Intracellular calcium (Ca2+) plays pivotal roles in distinct cellular functions through global and local signaling in various subcellular compartments, and subcellular Ca2+ signal is the key factor for independent regulation of different cellular functions. In vascular smooth muscle cells, subsarcolemmal Ca2+ is an important regulator of excitation-contraction coupling, and nucleoplasmic Ca2+ is crucial for excitation-transcription coupling. However, information on Ca2+ signals in these subcellular compartments is limited. To study the regulation of the subcellular Ca2+ signals, genetically encoded Ca2+ indicators (cameleon), D3cpv, targeting the plasma membrane (PM), cytoplasm, and nucleoplasm were transfected into rat pulmonary arterial smooth muscle cells (PASMCs) and Ca2+ signals were monitored using laser scanning confocal microscopy.
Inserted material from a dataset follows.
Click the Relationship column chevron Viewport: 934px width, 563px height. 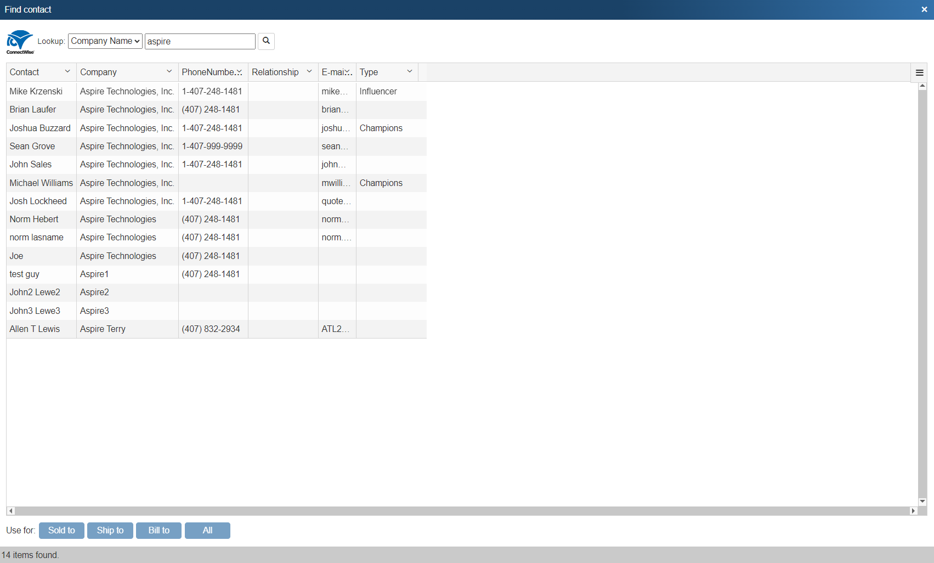point(310,71)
In situ calibration showed that the Kd for Ca2+ of D3cpv was comparable in the cytoplasm and nucleoplasm, but it was slightly higher in the PM. Stimulation of digitonin-permeabilized cells with 1,4,5-trisphosphate (IP3) elicited a transient elevation of Ca2+ concentration with similar amplitude and kinetics in the nucleoplasm and cytoplasm. Activation of G protein-coupled receptors by endothelin-1 and angiotensin II preferentially elevated the subsarcolemmal Ca2+ signal with higher amplitude in the PM region than the nucleoplasm and cytoplasm. In contrast, the receptor tyrosine kinase activator, platelet-derived growth factor, elicited Ca2+ signals with similar amplitudes in all three regions, except that the rise-time and decay-time were slightly slower in the PM region. These data clearly revealed compartmentalization of Ca2+ signals in the subsarcolemmal regions and provide the basis for further investigations of differential regulation of subcellular Ca2+ signals in PASMCs.